The Washington PostDemocracy Dies in Darkness

Potentially damaging information in Mueller report ushers in new political fight

April 4, 2019 at 7:46 p.m. EDT
Attorney General William P. Barr has submitted his summary of special counsel Robert S. Mueller III's report to Congress. Here's what to expect next. (Video: Monica Akhtar/The Washington Post)

Revelations that special counsel Robert S. Mueller III’s still-confidential report may contain damaging information about President Trump ignited a fresh round of political fighting on Thursday, ushering in a new phase of the nearly two-year-old battle over the Russia probe.

Members of Mueller’s team have told associates they are frustrated with the limited information that Attorney General William P. Barr has provided about their investigation into Russian interference in the 2016 election and whether Trump sought to obstruct justice, according to multiple people familiar with the matter.

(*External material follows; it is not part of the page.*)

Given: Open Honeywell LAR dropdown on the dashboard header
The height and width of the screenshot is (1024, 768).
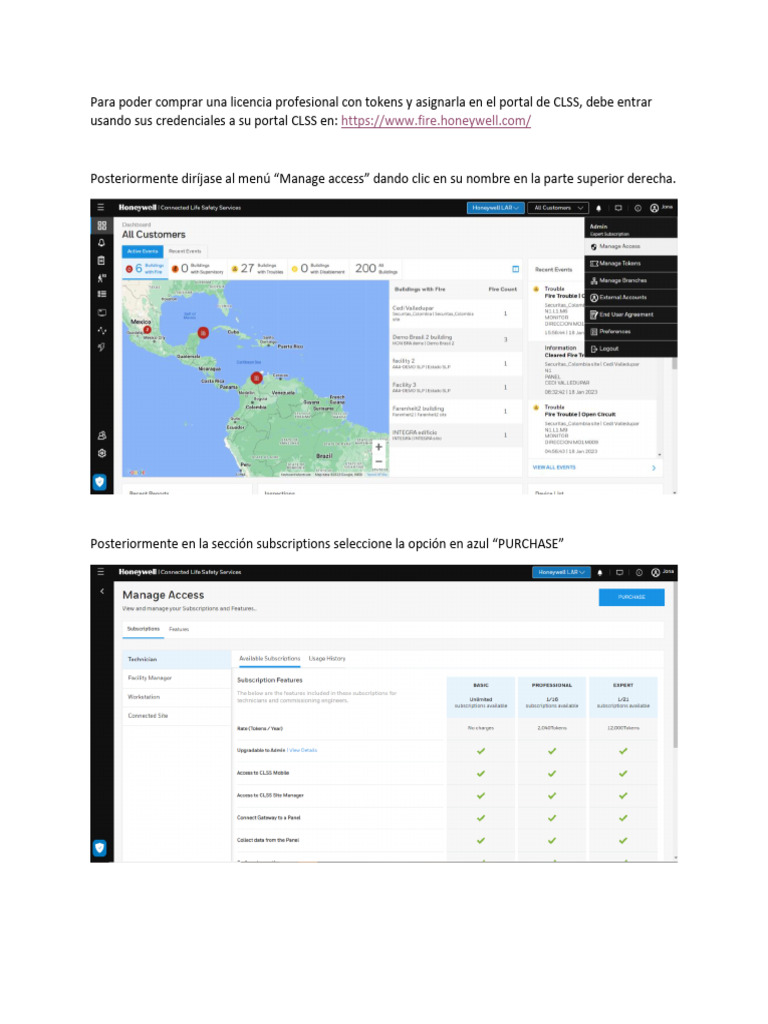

While Barr concluded the special counsel’s evidence was not sufficient to prove that the president obstructed justice, some of Mueller’s investigators have said their findings on obstruction were alarming and significant, one person with knowledge of their thinking said.

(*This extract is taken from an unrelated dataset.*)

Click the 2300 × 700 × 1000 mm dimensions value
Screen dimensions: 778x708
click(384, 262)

With the term whirling around Washington, a former federal prosecutor explains what to know about the criminal charge of obstruction of justice. (Video: Jenny Starrs/The Washington Post)

Some on the special counsel’s team were also frustrated that summaries they had prepared for different sections of the report — with the view that they could be made public fairly quickly — were not released by Barr, two people familiar with the matter said.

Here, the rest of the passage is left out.